Editor’s Note: On December 3, Richard Bush delivered testimony before the Subcommittee on East Asian and Pacific Affairs of the Senate Committee on Foreign Relations. Read his testimony below and
watch the hearing online
There has been a wide range of views in Hong Kong about the value of democratic elections.
So far, the Chinese government has consistently chosen to engineer the Hong Kong electoral system so that no individual it mistrusts could be elected chief executive (CE) and no political coalition that it fears could win control of the Legislative Council (or LegCo). To elect the chief executive, it created an election committee composed mainly of people it trusts. For LegCo, it established functional constituencies that give special representation to establishment economic and social groups. These functional constituencies together pick half the members of LegCo. As a result, Hong Kong’s economic elite has dominated those institutions.
Major economic interests in Hong Kong have been happy with the current set-up because it provides them with privileged access to decision-making and the ability to block initiatives proposed by the democratic camp. Within this establishment, there is long-standing belief that majority rule would create irresistible demands for a welfare state, which would raise taxes on corporations and wealthy individuals and sap Hong Kong’s competitiveness.
The public, on the other hand, supports democratization. In the most representative election races (for some LegCo seats), candidates of the pro-democracy parties together get 55 to 60 percent of the vote. Those parties have tried for over twenty years to make the electoral system more representative and to eliminate the ability of Beijing and the establishment to control political outcomes. But there are divisions within the pan-democratic camp between moderate and radical factions, based on the degree of mistrust of Beijing’s intentions.
There is a working class party and a labor confederation that supports Beijing and is supported by it. On electoral reform, it has followed China’s lead.
Of course, any electoral system requires the protection of political rights. The Joint Declaration and the Hong Kong Basic Law protected those rights on paper, and the judiciary generally has upheld them. But there are serious concerns in Hong Kong that political rights are now being whittled away.
The August 31st decision of the PRC National People’s Congress-Standing Committee on the 2017 Chief Executive election confirmed the fears of Hong Kong’s pan-democratic camp that Beijing does not intend to create a genuinely democratic electoral system. That decision almost guaranteed there would be with some kind of public protest.

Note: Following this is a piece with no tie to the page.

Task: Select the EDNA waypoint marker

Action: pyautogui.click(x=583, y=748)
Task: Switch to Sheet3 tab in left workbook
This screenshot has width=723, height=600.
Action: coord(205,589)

Before August 31st, there had been some hope in Hong Kong that China’s leaders would set flexible parameters for the 2017 election of the chief executive, flexible enough to allow an election in which candidates that represented the range of local opinions could compete on a level playing field. Instead, the rules the Standing Committee of the National People’s Congress laid down were interpreted as ensuring that Beijing and the local Hong Kong establishment, by controlling the nominating committee, could screen out candidates that they saw as a threat to their interests.
I happen to believe that before August 31st there was available a compromise on the nomination process. The approach I have in mind would have liberalized the composition of the nominating committee so that it was more representative of Hong Kong society and set a reasonable threshold for placing someone in nomination. This would have been consistent with the Basic Law (a Chinese requirement) and likely ensured that a pan-Democratic politician could have been nominated (the democrats’ minimum hope). Hong Kong voters would have had a genuine choice. There were Hong Kong proposals along these lines. Such an approach would have had a chance of gaining the support of moderate Democrats in Legislative Council, enough for reaching the two-thirds majority required for passage of the election plan.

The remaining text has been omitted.